- _ACTIVITY_
Give again, exactly and without pictures, the lines running from the line with "Open the #Bierzo hashtag" to the end of the records below.

- _DATA RECORDS_
▬▬▬

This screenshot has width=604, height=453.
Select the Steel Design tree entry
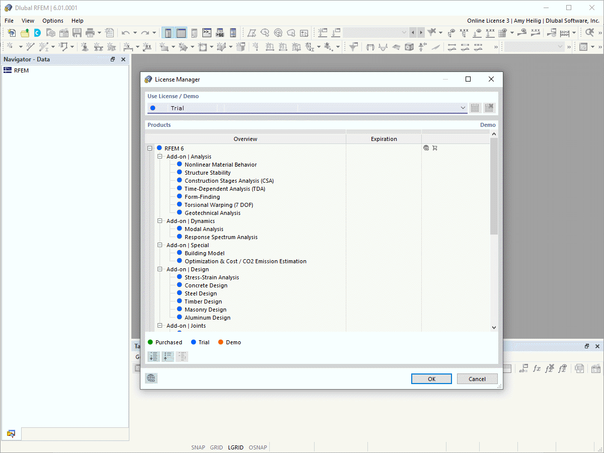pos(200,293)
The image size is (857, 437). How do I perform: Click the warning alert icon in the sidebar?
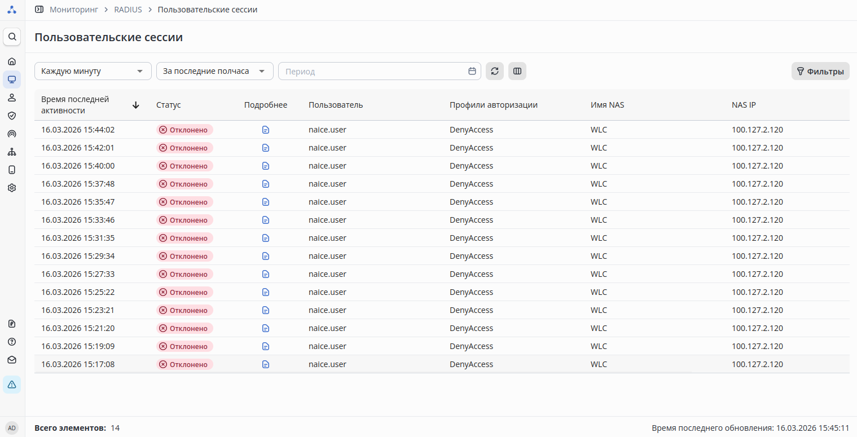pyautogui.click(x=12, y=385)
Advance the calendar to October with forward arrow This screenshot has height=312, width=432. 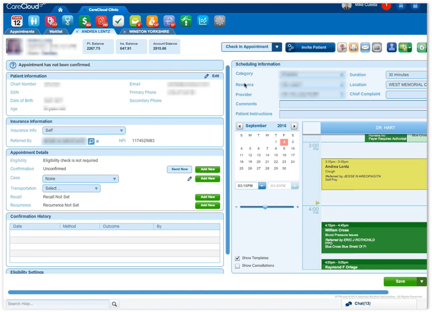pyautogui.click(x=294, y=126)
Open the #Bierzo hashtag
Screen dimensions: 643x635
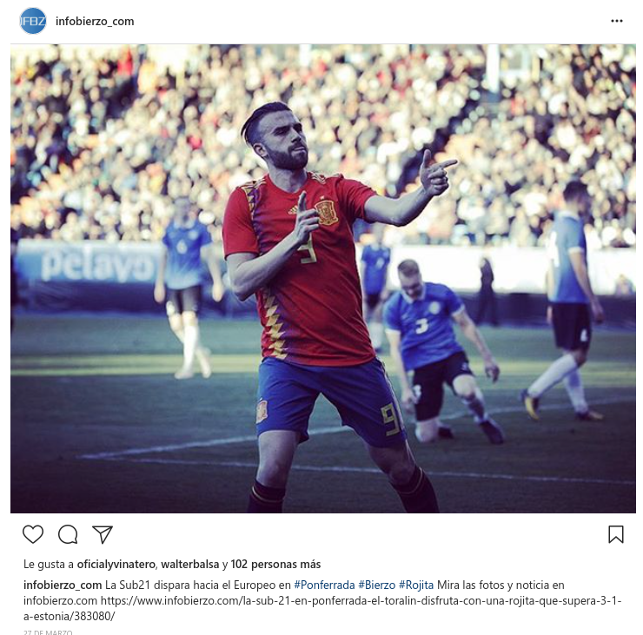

▬▬▬

- _REPLY TO THE EXERCISE_
Open the #Bierzo hashtag
Screen dimensions: 643x635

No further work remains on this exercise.